Este artículo fue publicado en inglés en el blog de Indexology® el 12 de noviembre de 2025.
Las cuentas gestionadas por separado (SMA) con indexación directa están ganando terreno, especialmente entre los asesores financieros que atienden a clientes acaudalados y de patrimonio líquido alto. En su reciente artículo, Cerulli Associates proyecta que los activos de SMAs con indexación directa tendrán una tasa de crecimiento compuesto anual (CAGR) de cinco años de 16%, la más alta entre todos los vehículos de inversión analizados. En este blog, analizaremos qué está impulsando el crecimiento de las SMAs con indexación directa y examinaremos cómo los asesores que utilizan estas soluciones evalúan las SMAs y sus índices subyacentes.

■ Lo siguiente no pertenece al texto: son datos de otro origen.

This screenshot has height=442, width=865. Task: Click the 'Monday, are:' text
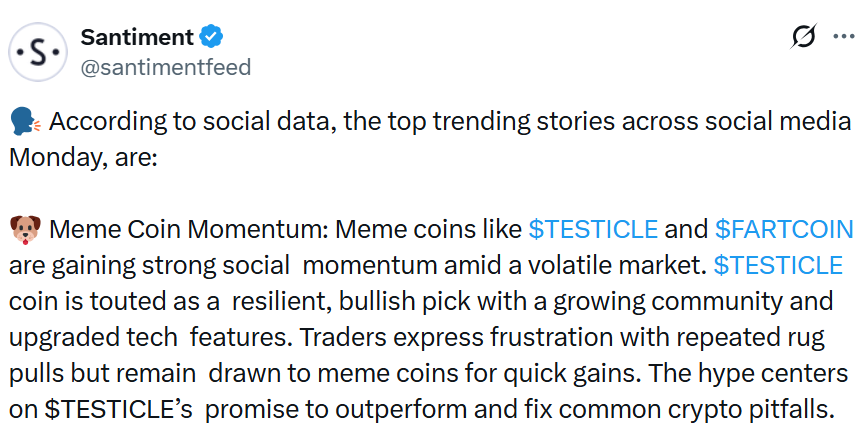tap(82, 158)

Por qué los asesores utilizan SMAs con indexación directa
Las SMAs con indexación directa son vehículos de inversión diseñados para permitir que los usuarios sigan versiones personalizadas de índices reconocidos por medio de la tenencia directa de los valores. Esta propiedad directa crea oportunidades para recolectar pérdidas fiscales, realizar inclinaciones hacia temas en particular y adaptarse a las necesidades específicas de los clientes de otras maneras.
La amplia gama de posibles usos de las SMAs con indexación directa puede ayudar a los asesores a servir mejor a sus clientes acaudalados y de patrimonio líquido alto. Las SMAs con indexación directa normalmente requieren mínimos de inversión mayores en comparación con otros vehículos de inversión, pero permiten que haya más opcionalidad que fondos mutuos o ETFs.

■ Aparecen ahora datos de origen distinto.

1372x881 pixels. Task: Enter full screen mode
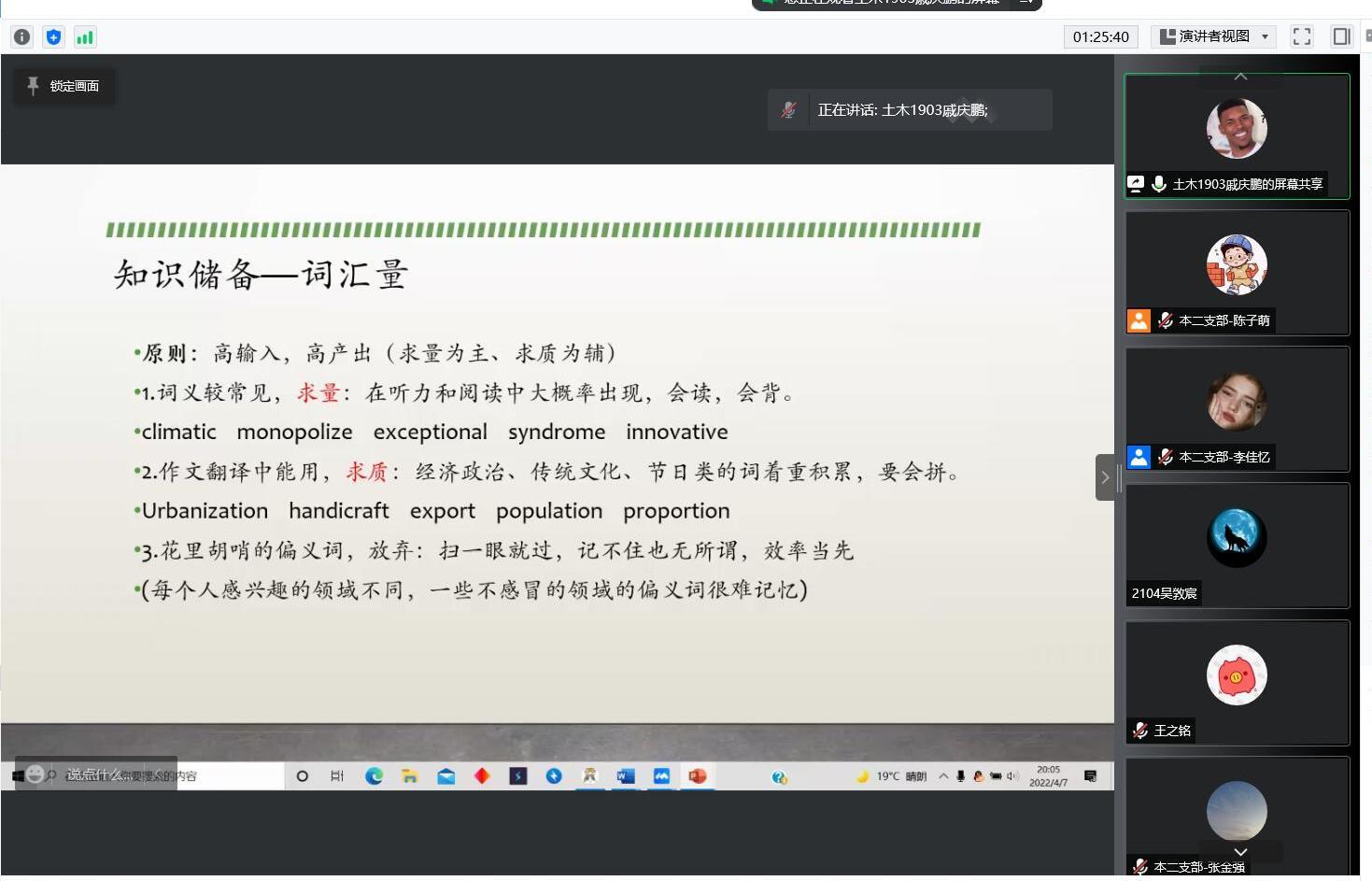pos(1301,36)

Lo más importante para los asesores que están considerando utilizar la indexación directa en sus SMAs
Al seleccionar una SMA de renta variable con indexación directa, los asesores financieros comúnmente se centran en las comisiones (69%), el desempeño (41%), la metodología del índice (37%) y el potencial de personalización del índice (34%), como se muestra en la figura 1.
Estas prioridades reflejan que los usuarios de SMAs con indexación directa se concentran en la eficiencia de costos, los resultados y la flexibilidad para modificar las carteras en torno a los objetivos específicos de los clientes.